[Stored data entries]
****************
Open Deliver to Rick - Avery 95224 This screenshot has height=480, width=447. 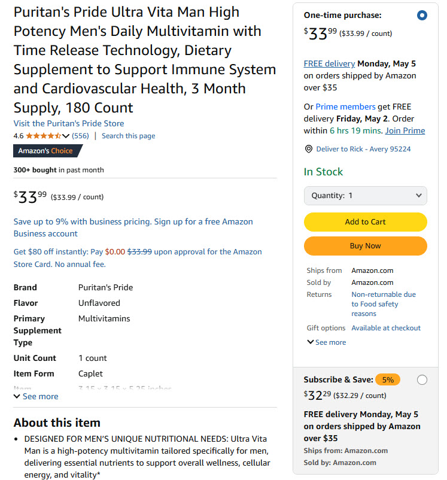coord(363,149)
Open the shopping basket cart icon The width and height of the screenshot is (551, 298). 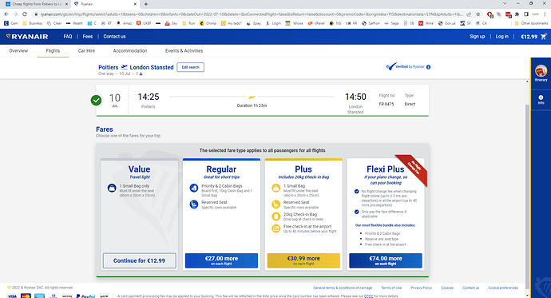[x=544, y=36]
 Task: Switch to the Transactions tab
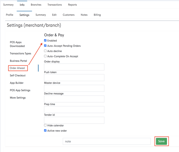pyautogui.click(x=55, y=5)
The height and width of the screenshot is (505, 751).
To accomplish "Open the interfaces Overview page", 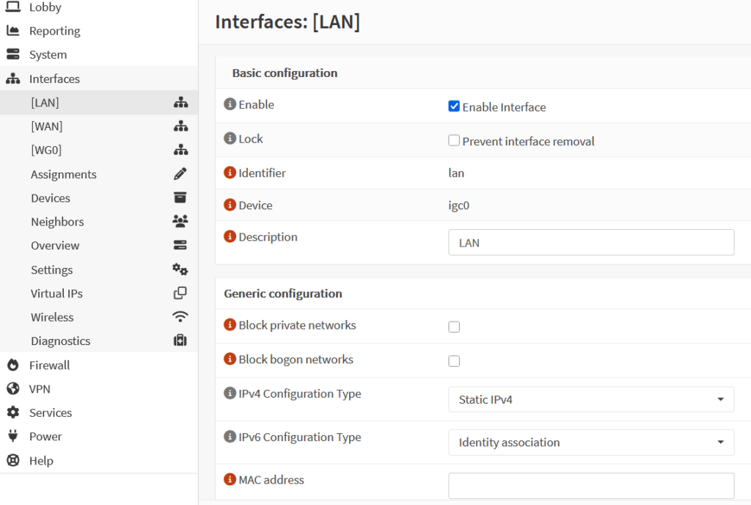I will click(x=55, y=246).
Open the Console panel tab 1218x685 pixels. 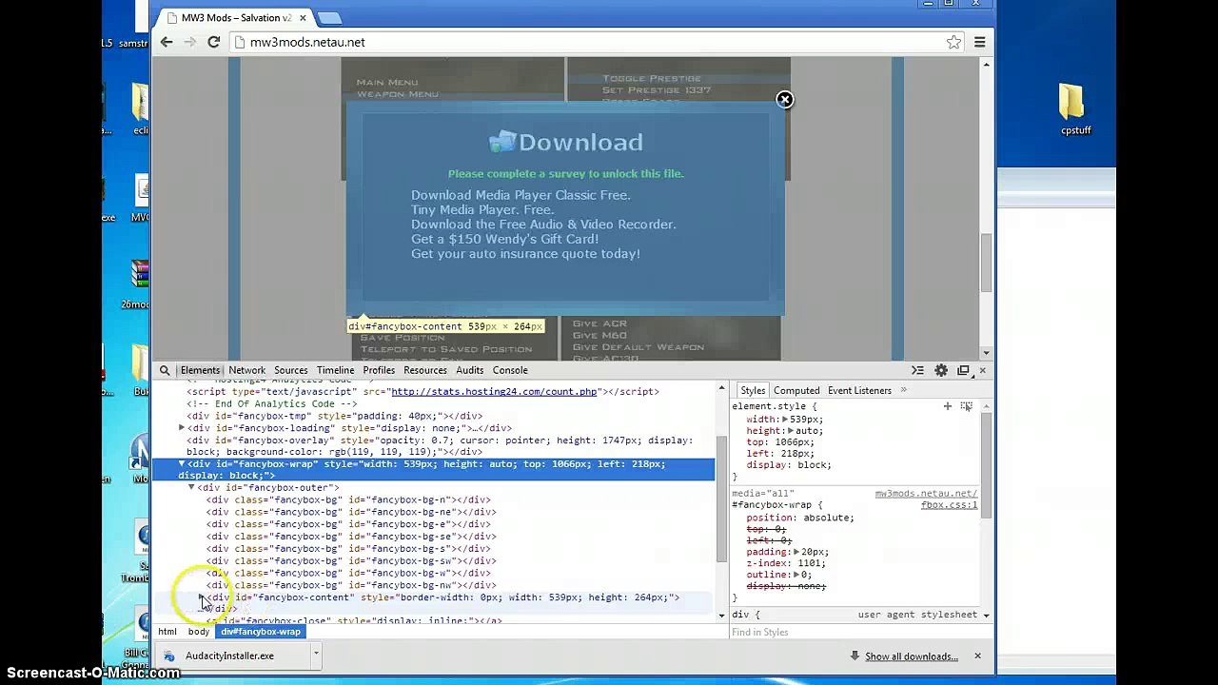click(510, 370)
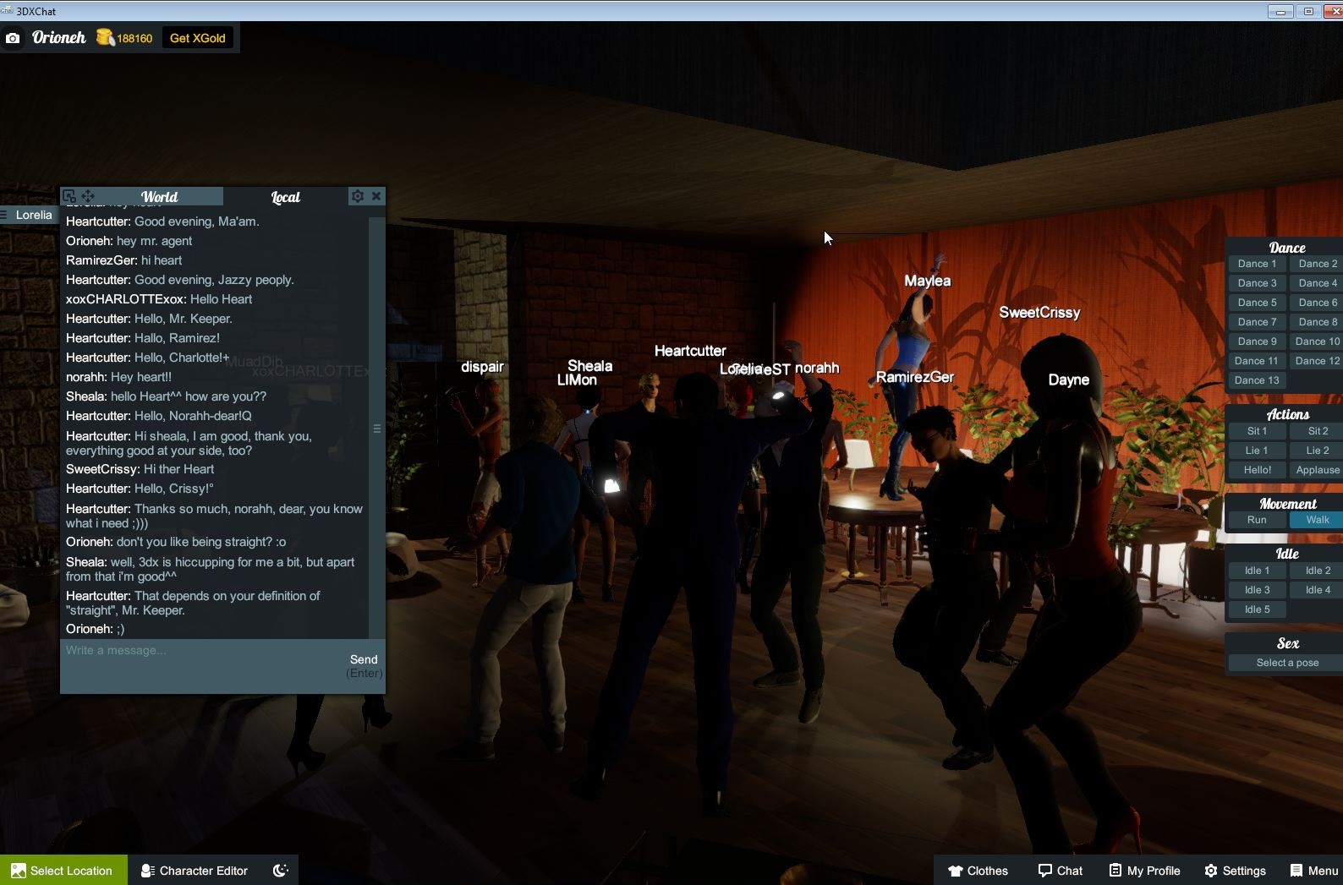
Task: Close the chat panel with X
Action: [x=376, y=196]
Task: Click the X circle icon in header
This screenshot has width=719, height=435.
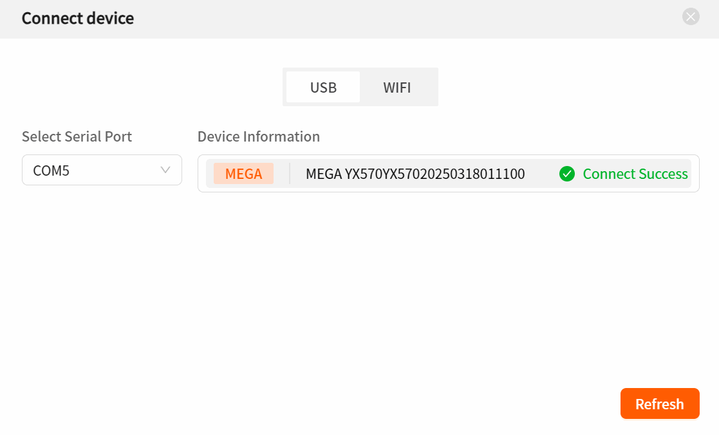Action: click(x=691, y=17)
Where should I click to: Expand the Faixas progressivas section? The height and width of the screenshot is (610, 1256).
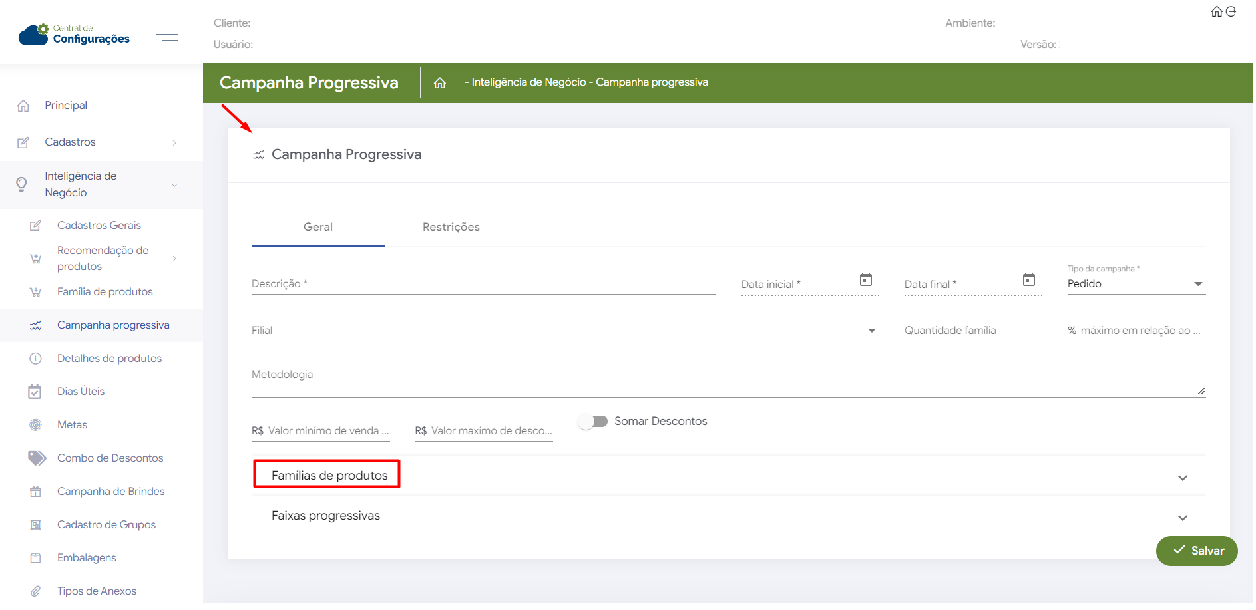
****************
_Instructions for the task_: Please return, exactly and with pictures omitted, the lines from the line holding "Task: Click the X circle icon in header" through the end of the data above, inclusive.

_Solution_:
Task: Click the X circle icon in header
This screenshot has width=719, height=435.
Action: click(x=691, y=17)
Where should I click to: Expand the Faixas progressivas section? The height and width of the screenshot is (610, 1256).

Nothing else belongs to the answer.